Friday, December 19, 2014

Wilma Mankiller


The Sonoma State University talk featuring the first female chief of the Cherokee Nation, Wilma Mankiller, highlighted some of the problems, misperceptions, and stereotypes of Native American society.  She also discusses historical events but it’s clearly evident that her message was about the active movement of guiding American Indians into the future. 

Ms. Mankiller’s talk provided her audience with a brief historical background of Native American society and an understanding of the differences in tribal nations and tribal governments that existed across the land.  She emphasizes in her discussion that each tribe has it own unique government and has lived in organized societies for “thousands of years before Europeans arrived” claiming to have discovered a “New World.”

Collected data =>
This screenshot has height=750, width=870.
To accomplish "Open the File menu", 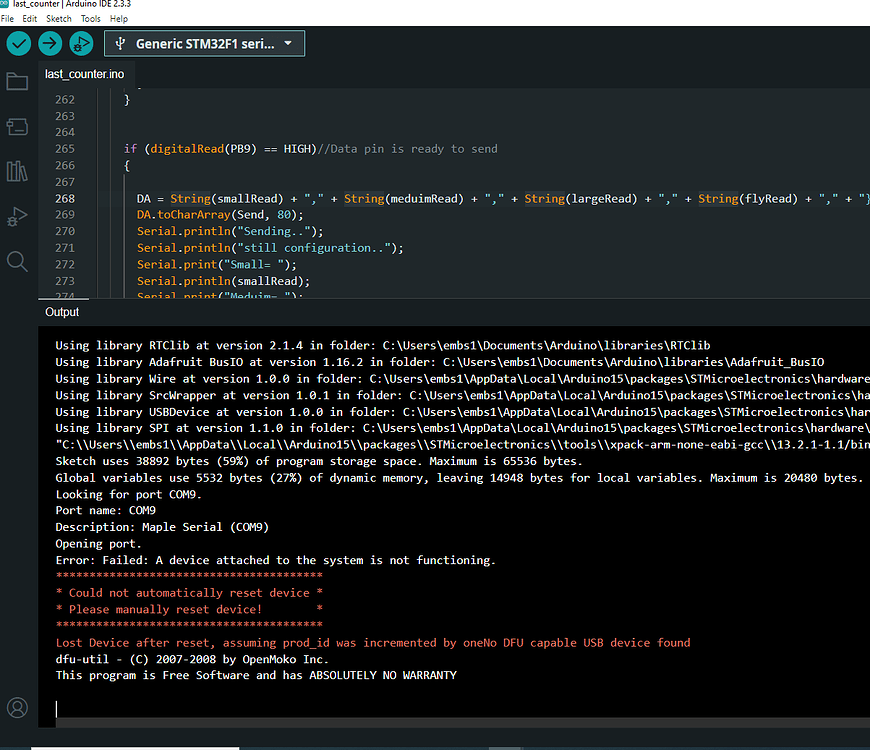I will [8, 18].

Goal of the exercise =>
Reproduce the passage from the piece on Wilma Mankiller's talk that begins at the words "Friday, December 19, 2014" and stops after "into the future.". You won't need the lines for anything here.

Answer to this exercise =>
Friday, December 19, 2014

Wilma Mankiller


The Sonoma State University talk featuring the first female chief of the Cherokee Nation, Wilma Mankiller, highlighted some of the problems, misperceptions, and stereotypes of Native American society.  She also discusses historical events but it’s clearly evident that her message was about the active movement of guiding American Indians into the future.